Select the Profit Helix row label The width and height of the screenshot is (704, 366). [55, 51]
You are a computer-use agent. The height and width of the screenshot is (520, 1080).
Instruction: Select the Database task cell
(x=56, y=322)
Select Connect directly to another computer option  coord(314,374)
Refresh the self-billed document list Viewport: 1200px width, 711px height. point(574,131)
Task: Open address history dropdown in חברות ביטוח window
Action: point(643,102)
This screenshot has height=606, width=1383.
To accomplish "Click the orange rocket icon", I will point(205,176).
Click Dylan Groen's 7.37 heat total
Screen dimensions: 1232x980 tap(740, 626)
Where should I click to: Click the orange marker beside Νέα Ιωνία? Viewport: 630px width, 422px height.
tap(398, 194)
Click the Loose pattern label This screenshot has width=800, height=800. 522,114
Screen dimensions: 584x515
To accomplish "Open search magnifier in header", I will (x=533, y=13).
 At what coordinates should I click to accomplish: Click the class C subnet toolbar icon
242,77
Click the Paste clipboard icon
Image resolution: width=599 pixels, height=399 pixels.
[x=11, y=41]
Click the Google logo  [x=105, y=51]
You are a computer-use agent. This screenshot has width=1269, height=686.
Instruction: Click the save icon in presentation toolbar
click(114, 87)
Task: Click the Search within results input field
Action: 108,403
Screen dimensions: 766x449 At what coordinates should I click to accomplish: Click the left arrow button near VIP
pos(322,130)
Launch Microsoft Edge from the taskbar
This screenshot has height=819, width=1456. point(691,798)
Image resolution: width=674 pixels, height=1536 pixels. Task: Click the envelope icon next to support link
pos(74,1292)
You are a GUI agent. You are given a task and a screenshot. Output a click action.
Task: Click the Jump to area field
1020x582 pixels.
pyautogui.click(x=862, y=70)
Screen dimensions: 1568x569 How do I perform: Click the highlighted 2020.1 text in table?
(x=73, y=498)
----------
GOAL OF THE EXERCISE
Would you please copy the whole listing exactly as given?

FINISHED EXERCISE
Select the Profit Helix row label The width and height of the screenshot is (704, 366). [55, 51]
You are a computer-use agent. The height and width of the screenshot is (520, 1080).
Instruction: Select the Database task cell
(x=56, y=322)
Select Connect directly to another computer option  coord(314,374)
Refresh the self-billed document list Viewport: 1200px width, 711px height. point(574,131)
Task: Open address history dropdown in חברות ביטוח window
Action: point(643,102)
This screenshot has height=606, width=1383.
To accomplish "Click the orange rocket icon", I will point(205,176).
Click Dylan Groen's 7.37 heat total
Screen dimensions: 1232x980 tap(740, 626)
Where should I click to: Click the orange marker beside Νέα Ιωνία? Viewport: 630px width, 422px height.
tap(398, 194)
Click the Loose pattern label This screenshot has width=800, height=800. 522,114
Screen dimensions: 584x515
To accomplish "Open search magnifier in header", I will (x=533, y=13).
 At what coordinates should I click to accomplish: Click the class C subnet toolbar icon
242,77
Click the Paste clipboard icon
Image resolution: width=599 pixels, height=399 pixels.
[x=11, y=41]
Click the Google logo  [x=105, y=51]
You are a computer-use agent. This screenshot has width=1269, height=686.
Instruction: Click the save icon in presentation toolbar
click(114, 87)
Task: Click the Search within results input field
Action: 108,403
Screen dimensions: 766x449 At what coordinates should I click to accomplish: Click the left arrow button near VIP
pos(322,130)
Launch Microsoft Edge from the taskbar
This screenshot has height=819, width=1456. point(691,798)
Image resolution: width=674 pixels, height=1536 pixels. Task: Click the envelope icon next to support link
pos(74,1292)
You are a GUI agent. You are given a task and a screenshot. Output a click action.
Task: Click the Jump to area field
1020x582 pixels.
pyautogui.click(x=862, y=70)
Screen dimensions: 1568x569 How do I perform: Click the highlighted 2020.1 text in table?
(x=73, y=498)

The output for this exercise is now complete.